With all its passenger flights cancelled or postponed, the airport – located between Melbourne and Geelong in Victoria – has been using the downtime to roll out new systems before it opens its doors again in the next month or so.
Speaking at media briefing organised by Amazon Web Services (AWS), Avalon Airport’s CEO Justin Giddings said computerised tomography (CT) security screening has been implemented in both international and domestic terminals, enabling passengers to keep their laptops and liquids in their bags at security checkpoints.
“You can simply leave everything in the bag, put it through the system and get out of there as quickly as possible,” Giddings said, adding that this will shorten queues while ensuring safe distancing between passengers.
Giddings said the airport has also introduced touchless check-in and bag drop systems supplied by Melbourne-based technology provider Elenium Automation, which designs, develops and manufactures self-service and automation technologies.
The systems were designed to minimise physical contact by enabling passengers to navigate user interfaces using head gestures and gaze estimation, according to Aaron Hornlimann, CEO of Elenium Automation.
Hornlimann said parts of those systems were initially developed to help people with disabilities control and access devices without having to strain themselves. “But we realised that it’s not just going to be for people with accessibility issues, but also the public who don’t necessarily want to touch common surfaces.”
Another piece of technology that Elenium Automation has been working on together with AWS is voice recognition that enables passengers to interact with a kiosk or bag drop system through speech. Hornlimann said the technology has been rolled out at the Abu Dhabi airport and has been presented at conferences in Las Vegas and the UK.
“You can control a kiosk or bag drop with up to 85 decibels of background noise and still be able to tell the kiosk that you want to change your seat or that you want an upgrade,” Hornlimann said. “It’s another means to have more natural interaction with a device without having to touch it.”
Hornlimann said the kiosk also uses omnidirectional microphones and cameras to ensure a passenger’s speech is picked up even though he or she may be wearing a mask.

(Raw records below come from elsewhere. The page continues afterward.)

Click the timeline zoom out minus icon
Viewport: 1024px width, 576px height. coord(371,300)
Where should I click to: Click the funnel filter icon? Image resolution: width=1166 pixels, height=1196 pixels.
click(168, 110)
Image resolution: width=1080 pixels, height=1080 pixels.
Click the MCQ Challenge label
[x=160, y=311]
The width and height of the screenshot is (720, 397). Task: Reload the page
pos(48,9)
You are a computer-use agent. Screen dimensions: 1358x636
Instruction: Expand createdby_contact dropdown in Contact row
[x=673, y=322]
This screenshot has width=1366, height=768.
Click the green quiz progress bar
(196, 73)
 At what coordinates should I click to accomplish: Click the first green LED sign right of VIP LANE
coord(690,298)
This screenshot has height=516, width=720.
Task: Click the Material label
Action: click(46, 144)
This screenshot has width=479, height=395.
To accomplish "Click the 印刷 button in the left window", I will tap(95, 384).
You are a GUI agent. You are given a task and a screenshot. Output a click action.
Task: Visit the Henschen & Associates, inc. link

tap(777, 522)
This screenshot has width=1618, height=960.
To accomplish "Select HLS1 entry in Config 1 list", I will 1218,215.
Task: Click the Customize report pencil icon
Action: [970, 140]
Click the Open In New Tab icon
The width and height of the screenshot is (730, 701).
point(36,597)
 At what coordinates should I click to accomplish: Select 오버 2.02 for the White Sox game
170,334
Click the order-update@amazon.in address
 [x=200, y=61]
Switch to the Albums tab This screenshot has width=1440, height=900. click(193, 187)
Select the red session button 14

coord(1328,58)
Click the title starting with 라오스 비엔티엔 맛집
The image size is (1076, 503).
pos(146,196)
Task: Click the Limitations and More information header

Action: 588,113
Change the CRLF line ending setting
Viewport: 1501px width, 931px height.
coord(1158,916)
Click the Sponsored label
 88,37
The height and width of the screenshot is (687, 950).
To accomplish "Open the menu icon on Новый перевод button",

Real-world tests also revealed that people who wear masks tend to articulate their words more clearly, he added.
Giddings said the touchless systems will ease congestion in check-in areas while instilling traveller confidence and improving the passenger experience amid the pandemic.
“I would imagine that a lot of domestic passengers will be checking in online and probably won’t even go to the kiosks; they’ll go straight to the backdrops if they’ve got bags,” he said.
“And that’s good for airports because that means we don’t have to invest in large check-in areas which are not where you make your money – you really want people in the lounges and retail shops, so that was attractive to us.”